BLOK TEKSTU:
Na 600 tys. zł wyliczają straty sadownicy m.in. z okolic Grójca, którzy oddali zbiory firmie zajmującej się skupem owoców i warzyw. Zapłaty nie dostali, a kontakt z przedstawicielami przedsiębiorstwa jest mocno utrudniony. Sprawą zajmuje się prokuratura.
Sprawą, którą opisała lokalna gazeta "Jabłonka", zainteresowali się reporterzy programu "Interwencja" telewizji Polsat.
- Odstawiliśmy około 300 ton jabłek. Na „peżetkach” zostało 126 tysięcy, których nie mamy do dzisiaj. Musieliśmy wziąć bardzo szybko 90 tys. zł kredytu, abyśmy nie zostali z niczym – mówi Karol Krawczyk, jeden z poszkodowanych sadowników.

ZAPISANE DANE:
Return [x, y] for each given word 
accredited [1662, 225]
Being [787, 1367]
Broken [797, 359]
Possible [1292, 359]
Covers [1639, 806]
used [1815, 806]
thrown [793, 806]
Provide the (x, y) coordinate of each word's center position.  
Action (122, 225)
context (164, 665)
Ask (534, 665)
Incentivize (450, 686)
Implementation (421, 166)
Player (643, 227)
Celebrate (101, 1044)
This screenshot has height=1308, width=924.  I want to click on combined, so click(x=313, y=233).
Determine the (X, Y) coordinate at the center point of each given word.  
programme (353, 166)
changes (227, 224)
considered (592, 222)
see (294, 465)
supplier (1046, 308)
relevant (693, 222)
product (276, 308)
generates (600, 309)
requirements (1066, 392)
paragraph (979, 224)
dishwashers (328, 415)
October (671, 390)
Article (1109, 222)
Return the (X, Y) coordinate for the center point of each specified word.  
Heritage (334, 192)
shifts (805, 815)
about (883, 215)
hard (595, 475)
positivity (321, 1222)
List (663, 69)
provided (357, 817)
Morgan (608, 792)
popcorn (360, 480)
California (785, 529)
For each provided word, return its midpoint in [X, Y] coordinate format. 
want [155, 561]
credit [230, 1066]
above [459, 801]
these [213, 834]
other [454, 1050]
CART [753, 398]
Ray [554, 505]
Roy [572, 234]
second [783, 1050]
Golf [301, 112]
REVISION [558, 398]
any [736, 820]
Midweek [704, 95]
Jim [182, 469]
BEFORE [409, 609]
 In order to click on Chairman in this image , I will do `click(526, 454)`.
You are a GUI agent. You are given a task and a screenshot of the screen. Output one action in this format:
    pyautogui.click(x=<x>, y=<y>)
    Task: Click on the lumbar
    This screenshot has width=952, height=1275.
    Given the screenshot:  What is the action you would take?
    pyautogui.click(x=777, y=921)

CEL:
Przepisz wiernie cały tekst o sadownikach, którzy nie dostali zapłaty za oddane zbiory. Zapisy nie mają tu żadnego znaczenia.

ROZWIĄZANIE ZADANIA:
Na 600 tys. zł wyliczają straty sadownicy m.in. z okolic Grójca, którzy oddali zbiory firmie zajmującej się skupem owoców i warzyw. Zapłaty nie dostali, a kontakt z przedstawicielami przedsiębiorstwa jest mocno utrudniony. Sprawą zajmuje się prokuratura.
Sprawą, którą opisała lokalna gazeta "Jabłonka", zainteresowali się reporterzy programu "Interwencja" telewizji Polsat.
- Odstawiliśmy około 300 ton jabłek. Na „peżetkach” zostało 126 tysięcy, których nie mamy do dzisiaj. Musieliśmy wziąć bardzo szybko 90 tys. zł kredytu, abyśmy nie zostali z niczym – mówi Karol Krawczyk, jeden z poszkodowanych sadowników.